Job A: Carry over the rows from the line containing "You are a computer-use agent. The" down to the line containing "click(14, 290)", adding 63 to every coordinate in their answers. Leave the pictures out of your answer.

If you use `str.strip` without an argument, then it removes any or all of the above that it finds on the outside of the string.



In [33]:
s = '   \t\t\t\n\n\r\ra   b   c    \t\t\t\v\v\v\n\n '

s.strip()

'a   b   c'

In [34]:
s.split()     #split without an argument uses one or more whitespace characters as delimiters

['a', 'b', 'c']

In [46]:
lines = 0
characters = 0
words = 0

filename = 'wcfile.txt'

for one_line in open(filename):
    lines += 1
    characters += len(one_line)
    words += len(one_line.split())
    print('\t', one_line.split())
    
print(f'{lines=}')    
print(f'{characters=}')
print(f'{words=}')

Job B: Resume the excerpt on Python's strip and split methods from its last line.

Information shown:
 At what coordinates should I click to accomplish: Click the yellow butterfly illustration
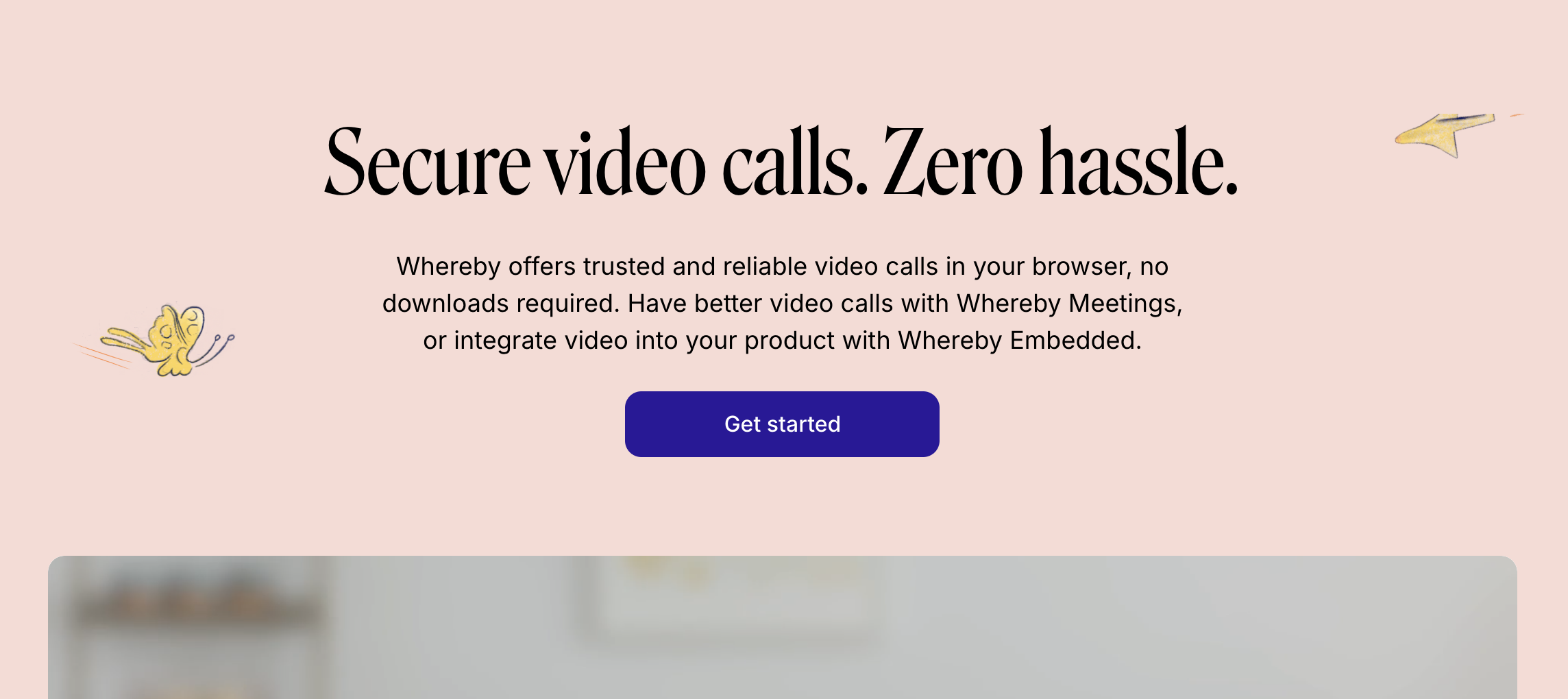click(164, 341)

* * *

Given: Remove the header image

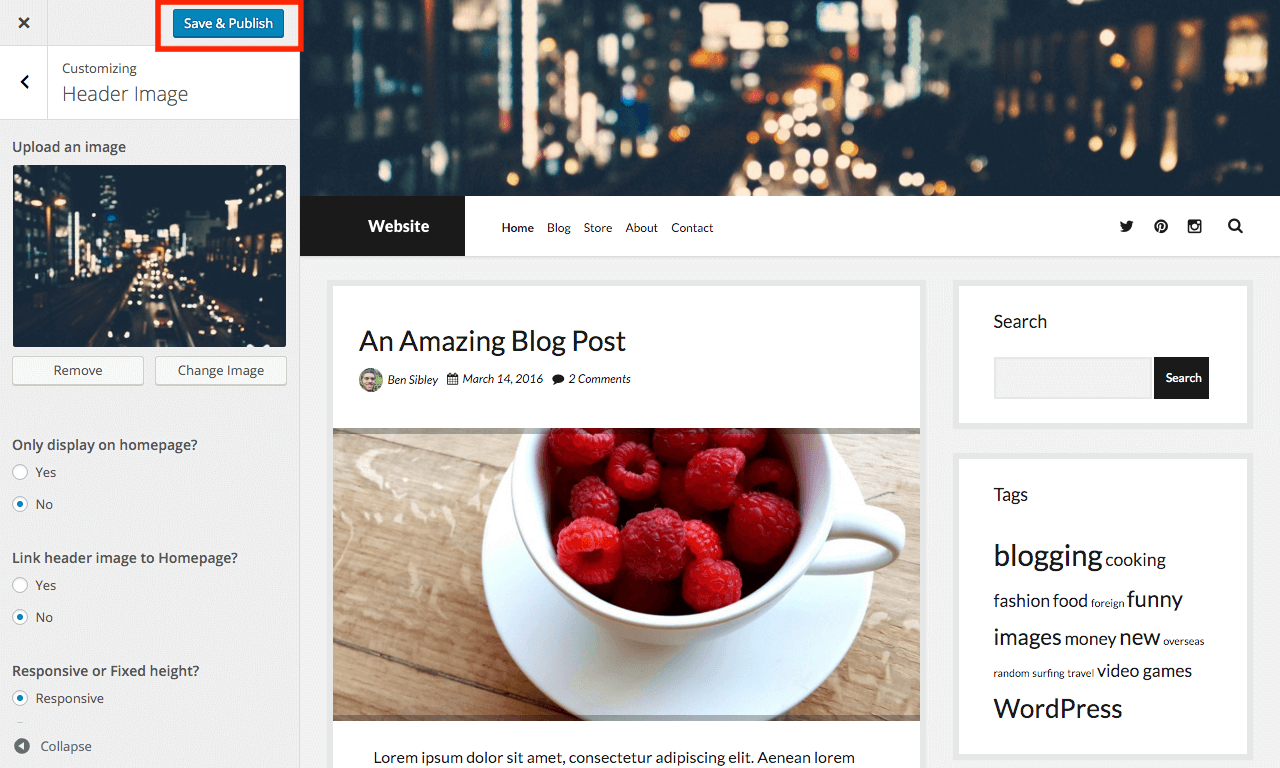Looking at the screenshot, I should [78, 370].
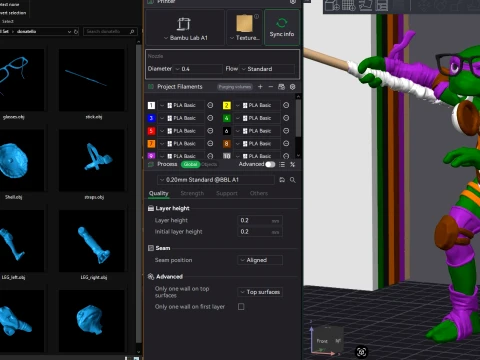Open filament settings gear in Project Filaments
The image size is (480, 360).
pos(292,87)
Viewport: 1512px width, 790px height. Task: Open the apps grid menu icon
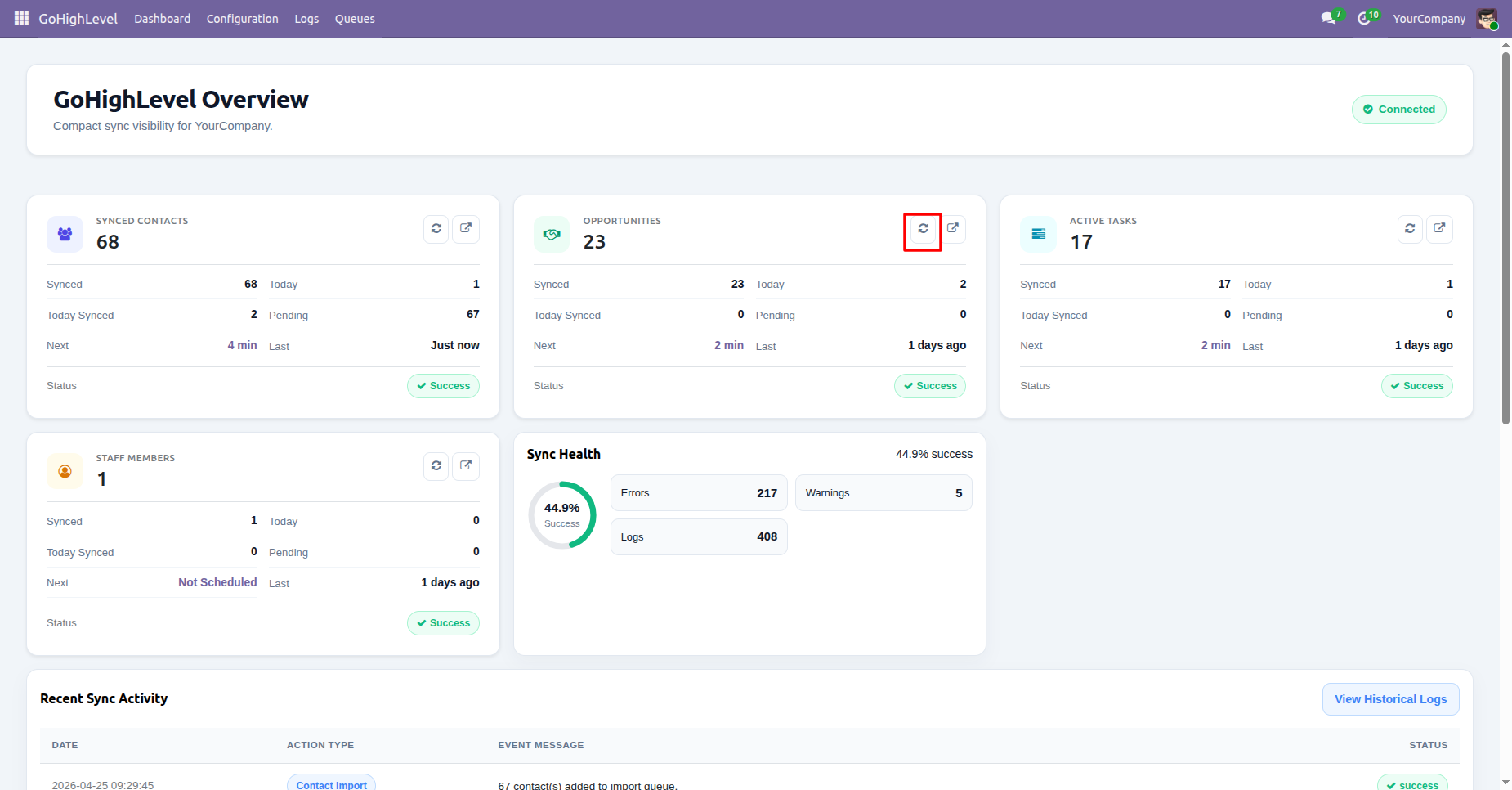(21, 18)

---

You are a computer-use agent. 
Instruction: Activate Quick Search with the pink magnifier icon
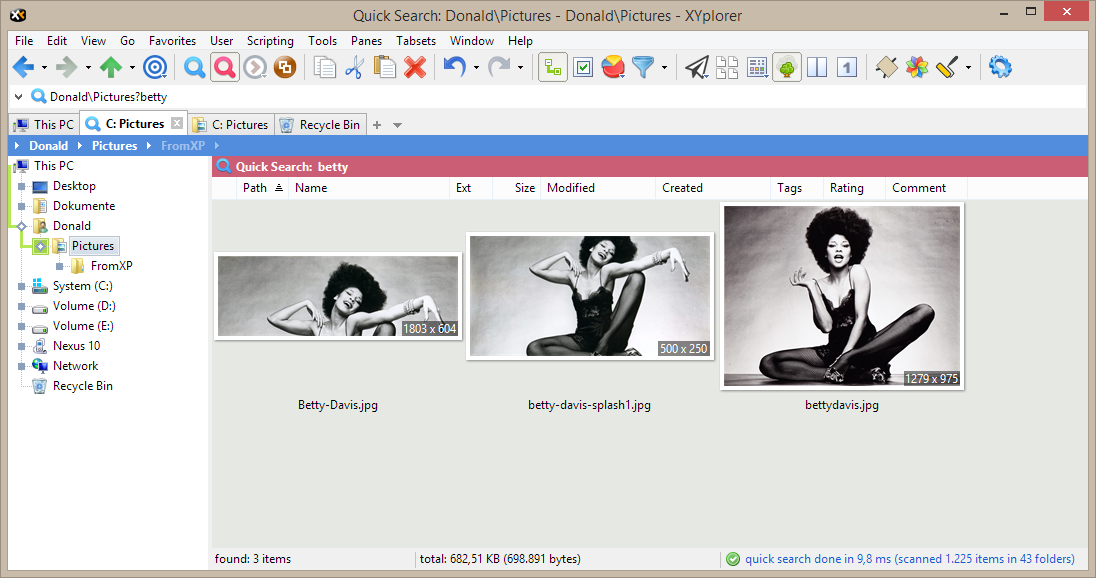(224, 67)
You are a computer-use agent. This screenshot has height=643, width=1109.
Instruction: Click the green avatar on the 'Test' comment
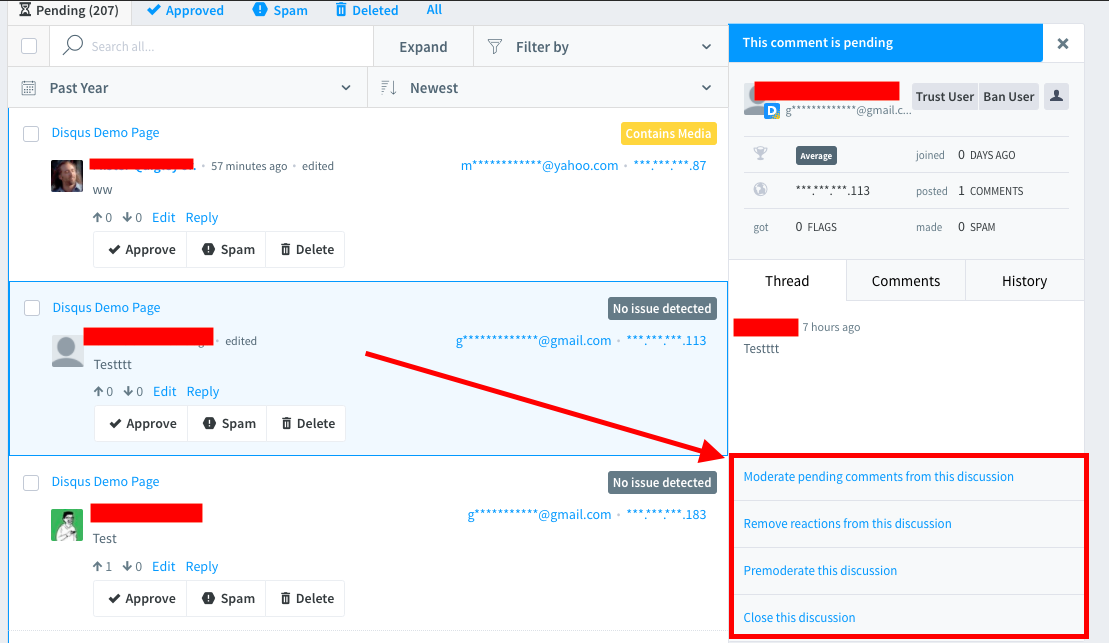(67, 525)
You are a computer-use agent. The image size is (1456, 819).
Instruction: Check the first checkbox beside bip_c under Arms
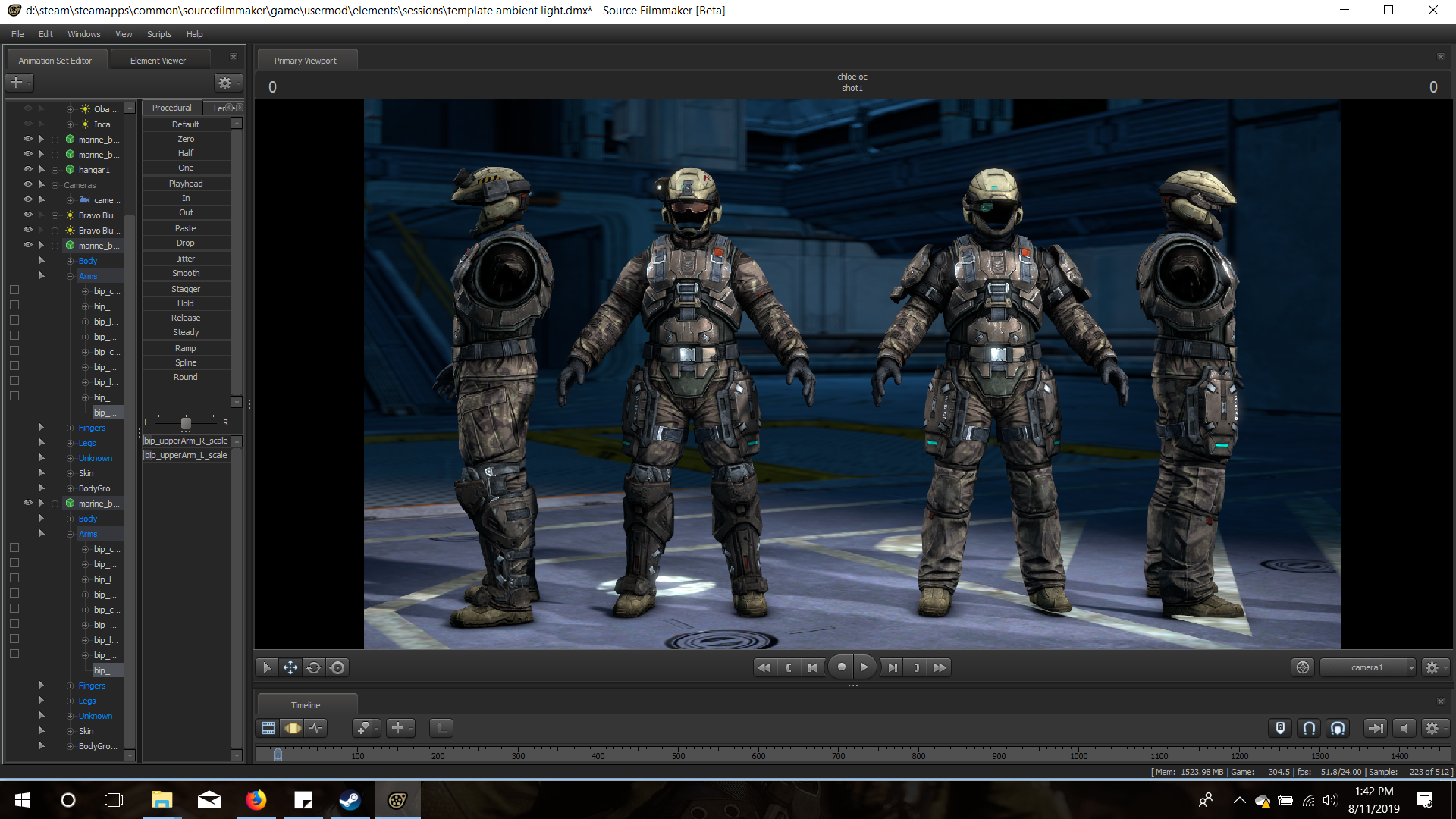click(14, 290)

Written reply A:
You are a computer-use agent. The image size is (1456, 819).
Instruction: Check the first checkbox beside bip_c under Arms
click(77, 353)

Written reply B:
	 ['This', 'is', 'a', 'test', 'file.']
	 []
	 ['It', 'contains', '28', 'words', 'and', '20', 'different', 'words.']
	 []
	 ['It', 'also', 'contains', '165', 'characters.']
	 []
	 ['It', 'also', 'contains', '11', 'lines.']
	 []
	 ['It', 'is', 'also', 'self-referential.']
	 []
	 ['Wow!']
lines=11
characters=165
words=28


In [None]:
lines = 0
words = 0
characters = 0

for one_line in open(filename):
    lines += 1
    for one_space in one_line:
        if one_space == " ":
            words +=1
    for one_character in one_line:
        characters += 1

print(f'lines = {lines}\nwords = {words}\ncharacters = {characters}')

In [39]:
one_line = 'this is a bunch of words'

one_line.count(' ')  # how many times does ' ' appear in this string?

5

# Performance tips

1. Because strings are immutable, their lengths are known to Python, and can be retrieved immediately. So invoking `len` on a string is super fast.  A `for` loop will take much longer.
2. In general, the built-in data structures' methods are written in C, and are typically going to be faster than code we write ourselves.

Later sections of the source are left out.